# TEXTO EXTRAÍDO:
──────────

La relación epistolar que mantuvieron entre 1959-1961 sirvió para que Anders escribiera su obra denominada “El Piloto de Hiroshima: Más allá de los Límites de la Conciencia”, libro traducido a varios idiomas que contiene la correspondencia sostenida con Eatherly, un total de 71 misivas.
En una de esas cartas el piloto dejó clara constancia que estaba muy lejos de ser el demente que los médicos habían diagnosticado al expresar que “la culpa ligada a este crimen ha llenado mi alma de confusión. He estado en hospitales y he pasado alguna que otra temporada en la cárcel. Tengo la impresión de que en la cárcel me he sentido siempre más feliz: el castigo me permite expiar mi culpa”.
“He hecho todo lo posible para convencer a los médicos y a la gente de que sólo me anima un deseo: ver triunfar la paz y la igualdad entre los hombres y trabajar a favor de nuestra causa. Puede que sepas que en este país no es bien visto decir este tipo de cosas, por lo que me consideran un obstáculo”.

──────────

# BLOQUE DE DATOS:
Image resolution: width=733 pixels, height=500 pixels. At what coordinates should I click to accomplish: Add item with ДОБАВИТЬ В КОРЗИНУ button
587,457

──────────

# CONSIGNA 1:
Según el texto extraído, ¿cuántas misivas reúne el libro de Anders?
# CONSIGNA 2:
Indica si cada afirmación concuerda con el texto extraído y cita las palabras que lo deciden: (a) Anders y Eatherly se escribieron entre 1959 y 1961. (b) Eatherly dijo sentirse más feliz en los hospitales que en la cárcel. (c) El libro de Anders se tradujo a un solo idioma.

# RESULTADO 1:
Un total de 71 misivas.

# RESULTADO 2:
(a) Sí: «La relación epistolar que mantuvieron entre 1959-1961».
(b) No: «Tengo la impresión de que en la cárcel me he sentido siempre más feliz».
(c) No: «libro traducido a varios idiomas».